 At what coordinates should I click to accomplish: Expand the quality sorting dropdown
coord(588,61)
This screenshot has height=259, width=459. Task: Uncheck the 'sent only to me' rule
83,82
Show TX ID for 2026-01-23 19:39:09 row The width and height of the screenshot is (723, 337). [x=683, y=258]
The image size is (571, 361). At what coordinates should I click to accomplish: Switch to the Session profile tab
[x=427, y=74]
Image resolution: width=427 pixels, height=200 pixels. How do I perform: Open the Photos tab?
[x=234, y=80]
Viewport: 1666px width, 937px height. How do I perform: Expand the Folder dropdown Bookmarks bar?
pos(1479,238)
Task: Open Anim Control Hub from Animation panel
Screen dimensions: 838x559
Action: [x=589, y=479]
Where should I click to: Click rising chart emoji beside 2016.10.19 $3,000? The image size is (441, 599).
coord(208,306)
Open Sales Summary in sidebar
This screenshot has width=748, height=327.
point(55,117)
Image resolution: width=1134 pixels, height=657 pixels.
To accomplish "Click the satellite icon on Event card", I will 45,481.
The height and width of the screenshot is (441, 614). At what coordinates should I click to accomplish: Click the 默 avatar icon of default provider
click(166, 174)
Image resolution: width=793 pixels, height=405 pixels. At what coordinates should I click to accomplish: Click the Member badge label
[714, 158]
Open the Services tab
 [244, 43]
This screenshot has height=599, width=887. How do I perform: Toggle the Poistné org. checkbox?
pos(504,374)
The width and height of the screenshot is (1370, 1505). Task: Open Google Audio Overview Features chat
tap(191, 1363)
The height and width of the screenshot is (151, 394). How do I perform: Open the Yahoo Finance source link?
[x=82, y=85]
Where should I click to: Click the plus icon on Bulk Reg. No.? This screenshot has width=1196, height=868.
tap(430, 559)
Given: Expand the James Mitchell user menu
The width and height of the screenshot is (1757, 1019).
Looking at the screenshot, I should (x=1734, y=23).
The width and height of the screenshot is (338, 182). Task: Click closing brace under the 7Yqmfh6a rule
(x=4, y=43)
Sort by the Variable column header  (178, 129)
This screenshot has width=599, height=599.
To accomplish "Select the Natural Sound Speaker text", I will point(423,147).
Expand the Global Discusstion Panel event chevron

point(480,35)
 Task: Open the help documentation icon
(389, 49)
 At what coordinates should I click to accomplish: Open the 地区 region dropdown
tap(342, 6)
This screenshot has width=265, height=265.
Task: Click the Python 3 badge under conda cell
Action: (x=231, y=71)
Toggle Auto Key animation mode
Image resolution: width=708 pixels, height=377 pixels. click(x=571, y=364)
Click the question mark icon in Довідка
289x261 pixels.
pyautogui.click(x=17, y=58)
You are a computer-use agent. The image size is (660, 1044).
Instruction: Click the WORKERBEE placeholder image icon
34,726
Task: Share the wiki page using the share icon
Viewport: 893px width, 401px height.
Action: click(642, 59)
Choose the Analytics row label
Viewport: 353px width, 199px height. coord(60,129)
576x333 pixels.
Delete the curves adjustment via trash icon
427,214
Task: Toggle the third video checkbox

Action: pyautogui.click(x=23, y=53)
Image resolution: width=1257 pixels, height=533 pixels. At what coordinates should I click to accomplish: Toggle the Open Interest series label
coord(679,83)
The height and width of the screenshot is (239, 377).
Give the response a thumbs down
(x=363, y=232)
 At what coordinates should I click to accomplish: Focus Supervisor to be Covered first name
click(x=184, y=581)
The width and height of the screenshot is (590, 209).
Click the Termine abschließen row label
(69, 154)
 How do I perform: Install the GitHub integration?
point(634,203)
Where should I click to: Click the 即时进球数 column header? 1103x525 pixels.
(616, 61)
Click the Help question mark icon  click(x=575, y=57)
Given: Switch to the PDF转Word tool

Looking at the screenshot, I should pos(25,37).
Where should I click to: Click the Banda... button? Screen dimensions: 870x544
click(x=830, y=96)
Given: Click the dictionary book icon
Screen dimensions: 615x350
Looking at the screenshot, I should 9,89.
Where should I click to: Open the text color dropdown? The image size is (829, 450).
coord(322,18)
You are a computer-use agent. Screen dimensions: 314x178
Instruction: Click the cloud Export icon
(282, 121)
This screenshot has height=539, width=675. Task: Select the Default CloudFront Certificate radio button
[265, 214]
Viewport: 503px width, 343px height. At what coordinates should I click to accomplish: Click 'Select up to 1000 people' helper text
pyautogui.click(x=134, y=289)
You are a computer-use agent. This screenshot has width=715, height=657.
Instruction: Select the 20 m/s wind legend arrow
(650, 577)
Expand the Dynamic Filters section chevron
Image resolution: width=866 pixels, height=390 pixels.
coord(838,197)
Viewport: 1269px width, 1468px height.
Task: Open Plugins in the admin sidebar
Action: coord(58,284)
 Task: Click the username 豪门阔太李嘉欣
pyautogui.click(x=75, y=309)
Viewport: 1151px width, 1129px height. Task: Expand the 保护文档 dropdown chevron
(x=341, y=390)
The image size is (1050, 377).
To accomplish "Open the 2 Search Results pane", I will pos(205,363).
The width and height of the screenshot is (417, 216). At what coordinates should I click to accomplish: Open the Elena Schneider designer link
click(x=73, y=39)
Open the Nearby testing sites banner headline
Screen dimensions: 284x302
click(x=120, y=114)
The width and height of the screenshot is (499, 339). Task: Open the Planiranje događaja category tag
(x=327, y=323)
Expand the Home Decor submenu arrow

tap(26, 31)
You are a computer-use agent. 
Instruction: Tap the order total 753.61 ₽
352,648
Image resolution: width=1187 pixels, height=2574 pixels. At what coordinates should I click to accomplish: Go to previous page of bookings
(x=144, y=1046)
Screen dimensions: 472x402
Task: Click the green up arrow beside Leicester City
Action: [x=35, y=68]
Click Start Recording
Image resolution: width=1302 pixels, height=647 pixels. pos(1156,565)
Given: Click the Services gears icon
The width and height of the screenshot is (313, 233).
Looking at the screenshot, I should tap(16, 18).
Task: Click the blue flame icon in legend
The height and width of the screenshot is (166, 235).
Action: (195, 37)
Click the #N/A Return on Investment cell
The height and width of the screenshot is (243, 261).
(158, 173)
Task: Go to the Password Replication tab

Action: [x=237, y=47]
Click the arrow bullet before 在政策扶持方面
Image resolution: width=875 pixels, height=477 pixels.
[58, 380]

> **What this task involves**: Return the total number of lines in the records that contain "computer", without any explanation.

> **Written answer**: 4